------ Exercise materials

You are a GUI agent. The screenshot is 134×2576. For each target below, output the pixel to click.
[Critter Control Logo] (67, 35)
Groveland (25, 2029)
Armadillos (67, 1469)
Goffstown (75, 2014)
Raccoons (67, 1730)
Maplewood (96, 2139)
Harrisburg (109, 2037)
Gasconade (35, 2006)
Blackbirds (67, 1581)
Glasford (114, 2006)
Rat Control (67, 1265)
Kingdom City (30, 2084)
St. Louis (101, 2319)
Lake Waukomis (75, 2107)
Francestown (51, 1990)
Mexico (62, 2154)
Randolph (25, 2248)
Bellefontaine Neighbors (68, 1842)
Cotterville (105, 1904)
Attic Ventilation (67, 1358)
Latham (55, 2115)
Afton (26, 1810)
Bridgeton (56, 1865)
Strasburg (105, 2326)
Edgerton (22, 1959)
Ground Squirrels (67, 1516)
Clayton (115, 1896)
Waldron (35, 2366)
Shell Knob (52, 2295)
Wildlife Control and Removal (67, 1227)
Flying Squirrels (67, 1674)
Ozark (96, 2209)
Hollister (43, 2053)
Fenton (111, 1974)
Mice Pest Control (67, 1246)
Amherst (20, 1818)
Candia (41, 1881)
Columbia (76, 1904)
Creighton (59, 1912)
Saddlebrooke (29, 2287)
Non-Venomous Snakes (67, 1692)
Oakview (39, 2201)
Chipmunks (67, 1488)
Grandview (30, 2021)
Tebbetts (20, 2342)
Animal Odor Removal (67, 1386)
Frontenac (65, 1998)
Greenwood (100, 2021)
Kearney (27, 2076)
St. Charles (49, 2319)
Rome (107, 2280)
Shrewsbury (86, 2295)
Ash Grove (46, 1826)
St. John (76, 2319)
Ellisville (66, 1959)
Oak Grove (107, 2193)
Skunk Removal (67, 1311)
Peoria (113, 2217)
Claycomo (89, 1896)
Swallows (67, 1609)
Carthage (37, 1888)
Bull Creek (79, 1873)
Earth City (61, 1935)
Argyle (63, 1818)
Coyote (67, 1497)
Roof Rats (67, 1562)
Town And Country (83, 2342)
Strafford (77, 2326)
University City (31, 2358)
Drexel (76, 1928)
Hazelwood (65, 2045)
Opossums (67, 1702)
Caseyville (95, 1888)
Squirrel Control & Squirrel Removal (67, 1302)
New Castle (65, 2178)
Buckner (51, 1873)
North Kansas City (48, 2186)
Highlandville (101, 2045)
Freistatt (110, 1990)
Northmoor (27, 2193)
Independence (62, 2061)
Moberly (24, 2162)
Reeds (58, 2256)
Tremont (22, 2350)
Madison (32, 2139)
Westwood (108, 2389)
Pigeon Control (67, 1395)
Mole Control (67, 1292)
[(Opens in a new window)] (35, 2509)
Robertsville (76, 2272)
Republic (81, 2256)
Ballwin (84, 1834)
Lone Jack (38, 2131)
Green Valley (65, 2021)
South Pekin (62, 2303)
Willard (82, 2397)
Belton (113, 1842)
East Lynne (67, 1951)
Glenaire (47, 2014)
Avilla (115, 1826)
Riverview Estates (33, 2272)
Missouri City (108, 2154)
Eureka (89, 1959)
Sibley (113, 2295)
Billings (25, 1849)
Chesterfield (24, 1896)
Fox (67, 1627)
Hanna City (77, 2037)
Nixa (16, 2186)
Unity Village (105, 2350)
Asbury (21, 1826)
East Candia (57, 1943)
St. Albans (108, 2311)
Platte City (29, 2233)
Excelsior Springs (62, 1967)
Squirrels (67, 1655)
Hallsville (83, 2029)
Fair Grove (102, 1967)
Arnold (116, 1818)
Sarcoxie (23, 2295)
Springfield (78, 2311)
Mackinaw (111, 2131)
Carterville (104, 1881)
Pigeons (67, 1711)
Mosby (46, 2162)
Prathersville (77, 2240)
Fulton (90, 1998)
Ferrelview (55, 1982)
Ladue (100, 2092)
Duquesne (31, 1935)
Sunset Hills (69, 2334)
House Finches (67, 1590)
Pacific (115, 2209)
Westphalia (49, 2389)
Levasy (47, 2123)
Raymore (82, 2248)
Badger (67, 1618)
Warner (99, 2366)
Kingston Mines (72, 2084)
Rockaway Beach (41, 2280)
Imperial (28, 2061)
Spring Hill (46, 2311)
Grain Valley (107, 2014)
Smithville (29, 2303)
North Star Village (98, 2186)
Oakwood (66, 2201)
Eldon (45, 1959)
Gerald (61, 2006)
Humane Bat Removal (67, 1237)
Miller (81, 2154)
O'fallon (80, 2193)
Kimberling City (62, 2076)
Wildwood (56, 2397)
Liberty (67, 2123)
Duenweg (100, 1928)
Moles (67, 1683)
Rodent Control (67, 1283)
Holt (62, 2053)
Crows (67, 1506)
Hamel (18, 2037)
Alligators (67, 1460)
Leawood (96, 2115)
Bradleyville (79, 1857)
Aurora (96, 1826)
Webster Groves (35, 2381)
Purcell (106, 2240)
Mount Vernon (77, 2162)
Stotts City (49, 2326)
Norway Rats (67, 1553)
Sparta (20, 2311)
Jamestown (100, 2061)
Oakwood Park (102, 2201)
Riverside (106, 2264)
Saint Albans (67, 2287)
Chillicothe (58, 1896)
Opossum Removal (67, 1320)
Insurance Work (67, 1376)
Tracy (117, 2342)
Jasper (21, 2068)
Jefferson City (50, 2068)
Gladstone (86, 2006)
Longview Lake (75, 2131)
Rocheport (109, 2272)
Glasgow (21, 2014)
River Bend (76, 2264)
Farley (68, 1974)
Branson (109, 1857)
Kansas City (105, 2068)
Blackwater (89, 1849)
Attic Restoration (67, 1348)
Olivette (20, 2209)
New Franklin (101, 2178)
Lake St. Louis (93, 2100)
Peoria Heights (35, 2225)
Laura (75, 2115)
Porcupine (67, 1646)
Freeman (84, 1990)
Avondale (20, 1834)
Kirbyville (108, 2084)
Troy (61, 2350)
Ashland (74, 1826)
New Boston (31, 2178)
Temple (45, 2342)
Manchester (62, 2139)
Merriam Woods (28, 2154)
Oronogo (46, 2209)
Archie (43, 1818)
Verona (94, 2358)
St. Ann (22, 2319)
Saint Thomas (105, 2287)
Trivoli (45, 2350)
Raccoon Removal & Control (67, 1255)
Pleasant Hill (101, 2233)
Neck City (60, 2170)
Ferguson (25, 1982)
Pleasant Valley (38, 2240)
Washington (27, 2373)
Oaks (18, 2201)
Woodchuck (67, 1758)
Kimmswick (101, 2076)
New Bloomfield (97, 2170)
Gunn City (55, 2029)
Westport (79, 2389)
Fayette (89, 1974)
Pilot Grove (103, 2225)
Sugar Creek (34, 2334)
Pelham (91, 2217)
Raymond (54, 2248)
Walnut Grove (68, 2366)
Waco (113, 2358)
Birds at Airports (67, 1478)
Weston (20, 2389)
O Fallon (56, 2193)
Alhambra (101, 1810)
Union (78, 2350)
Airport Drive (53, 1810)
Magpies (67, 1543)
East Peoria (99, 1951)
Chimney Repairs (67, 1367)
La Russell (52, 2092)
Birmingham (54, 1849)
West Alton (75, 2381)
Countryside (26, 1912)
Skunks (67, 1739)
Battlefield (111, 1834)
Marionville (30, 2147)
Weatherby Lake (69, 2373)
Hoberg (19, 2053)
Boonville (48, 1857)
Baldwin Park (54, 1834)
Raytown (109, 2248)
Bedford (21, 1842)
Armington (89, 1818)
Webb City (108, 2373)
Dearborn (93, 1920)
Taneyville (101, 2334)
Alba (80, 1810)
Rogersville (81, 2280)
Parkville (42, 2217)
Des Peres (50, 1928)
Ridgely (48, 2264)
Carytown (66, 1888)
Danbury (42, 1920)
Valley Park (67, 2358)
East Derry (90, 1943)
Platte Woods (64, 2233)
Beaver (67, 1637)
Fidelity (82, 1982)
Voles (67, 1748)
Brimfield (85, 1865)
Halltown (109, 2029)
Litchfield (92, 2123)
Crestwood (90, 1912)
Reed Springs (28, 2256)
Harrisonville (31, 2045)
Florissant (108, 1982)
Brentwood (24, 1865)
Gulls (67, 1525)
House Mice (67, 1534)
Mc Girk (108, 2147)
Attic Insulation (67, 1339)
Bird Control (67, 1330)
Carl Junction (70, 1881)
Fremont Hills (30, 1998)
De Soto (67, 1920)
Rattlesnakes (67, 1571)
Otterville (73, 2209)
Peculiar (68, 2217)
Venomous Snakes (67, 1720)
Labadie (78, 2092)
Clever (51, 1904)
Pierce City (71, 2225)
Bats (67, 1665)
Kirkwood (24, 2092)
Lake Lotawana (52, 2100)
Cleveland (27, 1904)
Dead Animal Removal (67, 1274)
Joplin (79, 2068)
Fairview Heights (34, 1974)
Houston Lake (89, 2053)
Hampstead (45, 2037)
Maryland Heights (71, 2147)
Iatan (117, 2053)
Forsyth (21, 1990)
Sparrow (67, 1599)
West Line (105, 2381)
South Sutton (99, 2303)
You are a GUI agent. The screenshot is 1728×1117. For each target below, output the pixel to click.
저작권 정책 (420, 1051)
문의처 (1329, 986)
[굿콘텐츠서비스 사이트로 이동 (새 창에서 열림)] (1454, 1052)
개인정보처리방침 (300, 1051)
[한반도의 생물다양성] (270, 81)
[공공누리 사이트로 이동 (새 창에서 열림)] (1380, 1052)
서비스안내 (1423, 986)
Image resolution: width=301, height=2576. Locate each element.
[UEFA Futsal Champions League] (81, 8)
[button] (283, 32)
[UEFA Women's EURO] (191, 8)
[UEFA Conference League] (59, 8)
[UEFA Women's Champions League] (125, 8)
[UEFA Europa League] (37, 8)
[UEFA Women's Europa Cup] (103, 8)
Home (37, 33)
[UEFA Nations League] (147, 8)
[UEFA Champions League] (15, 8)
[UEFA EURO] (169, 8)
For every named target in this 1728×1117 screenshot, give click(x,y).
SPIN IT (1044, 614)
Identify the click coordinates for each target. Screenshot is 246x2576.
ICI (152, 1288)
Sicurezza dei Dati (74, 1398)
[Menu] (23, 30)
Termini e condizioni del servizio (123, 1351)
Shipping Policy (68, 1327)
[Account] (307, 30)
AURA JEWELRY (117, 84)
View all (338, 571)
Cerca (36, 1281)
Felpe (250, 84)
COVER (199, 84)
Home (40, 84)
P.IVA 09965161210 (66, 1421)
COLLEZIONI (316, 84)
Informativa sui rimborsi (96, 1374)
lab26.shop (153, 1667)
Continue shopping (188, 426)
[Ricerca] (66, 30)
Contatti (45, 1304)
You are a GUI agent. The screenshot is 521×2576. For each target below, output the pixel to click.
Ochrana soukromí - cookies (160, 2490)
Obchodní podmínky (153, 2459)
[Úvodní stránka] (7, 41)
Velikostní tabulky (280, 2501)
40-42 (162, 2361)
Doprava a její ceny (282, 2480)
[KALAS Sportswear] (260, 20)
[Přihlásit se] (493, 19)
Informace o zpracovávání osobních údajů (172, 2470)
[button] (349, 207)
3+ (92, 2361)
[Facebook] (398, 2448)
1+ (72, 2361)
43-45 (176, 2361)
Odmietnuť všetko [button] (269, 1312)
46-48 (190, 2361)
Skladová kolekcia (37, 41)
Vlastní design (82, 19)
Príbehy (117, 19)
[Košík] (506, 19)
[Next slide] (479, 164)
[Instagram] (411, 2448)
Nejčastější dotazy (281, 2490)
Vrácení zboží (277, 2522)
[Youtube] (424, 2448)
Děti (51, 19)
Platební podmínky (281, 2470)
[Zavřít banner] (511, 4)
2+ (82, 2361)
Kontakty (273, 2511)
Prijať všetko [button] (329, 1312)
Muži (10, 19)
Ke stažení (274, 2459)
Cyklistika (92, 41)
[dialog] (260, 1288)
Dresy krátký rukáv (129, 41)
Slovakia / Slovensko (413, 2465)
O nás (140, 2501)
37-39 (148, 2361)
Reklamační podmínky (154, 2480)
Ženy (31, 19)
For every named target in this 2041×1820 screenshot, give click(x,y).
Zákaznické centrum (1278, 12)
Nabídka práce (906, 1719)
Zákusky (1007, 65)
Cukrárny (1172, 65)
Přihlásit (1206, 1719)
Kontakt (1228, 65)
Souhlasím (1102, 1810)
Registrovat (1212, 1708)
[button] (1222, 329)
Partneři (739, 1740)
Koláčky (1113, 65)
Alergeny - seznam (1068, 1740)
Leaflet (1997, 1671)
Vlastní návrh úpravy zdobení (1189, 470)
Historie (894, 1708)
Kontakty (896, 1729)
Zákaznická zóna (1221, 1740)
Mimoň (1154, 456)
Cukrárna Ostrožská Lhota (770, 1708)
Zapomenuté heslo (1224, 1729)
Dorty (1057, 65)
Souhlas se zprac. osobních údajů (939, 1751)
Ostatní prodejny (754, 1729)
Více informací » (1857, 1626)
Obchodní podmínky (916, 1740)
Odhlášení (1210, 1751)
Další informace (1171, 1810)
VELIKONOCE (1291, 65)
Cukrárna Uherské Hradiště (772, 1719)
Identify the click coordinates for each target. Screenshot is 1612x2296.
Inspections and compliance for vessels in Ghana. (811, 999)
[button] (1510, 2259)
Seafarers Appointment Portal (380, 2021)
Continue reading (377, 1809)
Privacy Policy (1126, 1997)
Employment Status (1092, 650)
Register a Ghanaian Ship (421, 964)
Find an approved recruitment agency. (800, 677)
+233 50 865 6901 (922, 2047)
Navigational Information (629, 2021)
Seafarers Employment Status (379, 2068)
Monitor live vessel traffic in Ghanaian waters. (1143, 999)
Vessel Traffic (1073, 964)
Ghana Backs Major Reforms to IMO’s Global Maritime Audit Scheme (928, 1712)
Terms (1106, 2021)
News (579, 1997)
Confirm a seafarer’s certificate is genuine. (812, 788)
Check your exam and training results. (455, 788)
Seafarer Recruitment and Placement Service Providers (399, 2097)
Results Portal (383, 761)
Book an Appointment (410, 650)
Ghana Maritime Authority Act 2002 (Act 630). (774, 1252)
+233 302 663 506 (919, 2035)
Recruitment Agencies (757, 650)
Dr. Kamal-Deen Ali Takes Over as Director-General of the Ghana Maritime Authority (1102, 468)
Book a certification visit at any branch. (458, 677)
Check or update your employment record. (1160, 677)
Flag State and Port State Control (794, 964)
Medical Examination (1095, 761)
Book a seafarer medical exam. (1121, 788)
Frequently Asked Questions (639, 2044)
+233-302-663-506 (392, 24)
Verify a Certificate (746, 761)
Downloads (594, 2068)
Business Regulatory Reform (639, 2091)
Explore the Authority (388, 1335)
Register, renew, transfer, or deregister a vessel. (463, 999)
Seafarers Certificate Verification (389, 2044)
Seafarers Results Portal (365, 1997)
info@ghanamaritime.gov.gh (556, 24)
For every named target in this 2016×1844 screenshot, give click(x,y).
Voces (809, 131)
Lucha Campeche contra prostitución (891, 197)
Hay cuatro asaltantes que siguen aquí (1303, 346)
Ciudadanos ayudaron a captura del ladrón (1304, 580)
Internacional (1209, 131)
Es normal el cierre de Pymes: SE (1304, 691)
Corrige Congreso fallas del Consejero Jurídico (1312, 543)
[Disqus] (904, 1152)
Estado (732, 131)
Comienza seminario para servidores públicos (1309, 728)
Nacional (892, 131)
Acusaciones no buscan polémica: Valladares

------------

Only the lines from the one containing "Estado (732, 131)" through the last line of the records belong in the answer, each written out exactly.

Estado (732, 131)
Comienza seminario para servidores públicos (1309, 728)
Nacional (892, 131)
Acusaciones no buscan polémica: Valladares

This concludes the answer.